Personal life
- Born: c. 1601 Killenfaghny, County Westmeath, Ireland
- Died: 1629 (aged 27–28) Merchants' Quay, Dublin

Religious life
- Religion: Christian
- Order: Poor Clares

= Eleanor Dillon =

Sister Eleanor Dillon (c. 1601 – 1629) was an Irish abbess and co-foundress of the Poor Clares in Ireland.

==Life==
Eleanor Mary Dillon was born around 1601 in Killenfaghny, County Westmeath. Her parents were Theobald Dillon, 1st Viscount Dillon and Eleanor (née Tuite). She had four sisters and seven brothers including Lucas, James, and Cecily Dillon. She entered the English Poor Clares at Gravelines in Flanders with her sister and was professed, alongside her sister, on 8 September 1622 as Sister Eleanor Mary of St Joseph. Dillon led a group of five young Irish nuns from Gravelines for Dunkirk in 1625, to found the first convent for Irish women since the suppression of the monasteries. Due to high rents, the group only remained in Dunkirk for a short time, leaving for Nieuport in Flanders in 1626 and founding a convent there in early 1627.

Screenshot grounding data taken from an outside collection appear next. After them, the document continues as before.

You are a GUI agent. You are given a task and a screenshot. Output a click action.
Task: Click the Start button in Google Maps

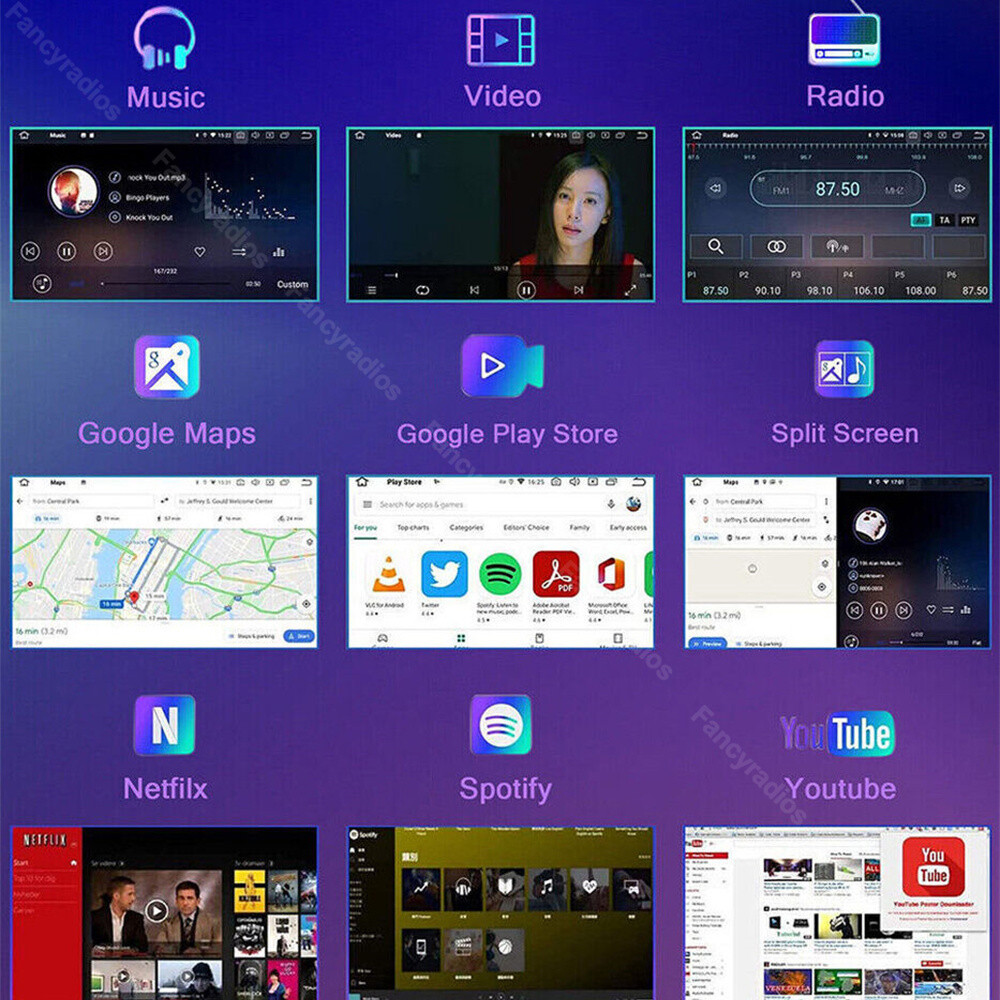coord(299,636)
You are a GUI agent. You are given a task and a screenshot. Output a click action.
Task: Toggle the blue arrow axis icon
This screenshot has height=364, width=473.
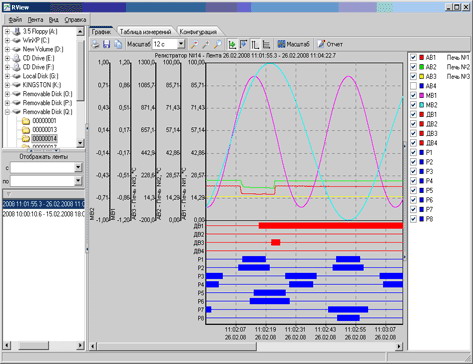pyautogui.click(x=243, y=44)
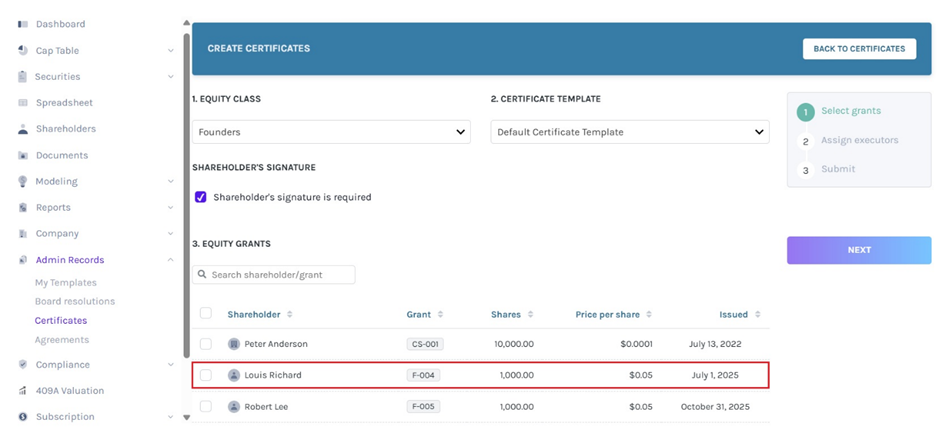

At this point Dillon's brothers, Louis and George who were both priests, suggested that both Dillon sisters return to Ireland to found a convent there. At this time, Catholics were being treated less harshly by the English authorities, which saw a number of religious establishments. The Dillon sisters arrived in Ireland around 13 June 1629, and established the first Poor Clares convent in Ireland at Merchants' Quay in Dublin with Dillon as the abbess. The exact date of Dillon's death is unknown, but she died in 1629 as the convent was established, leading to her sister taking her place as abbess.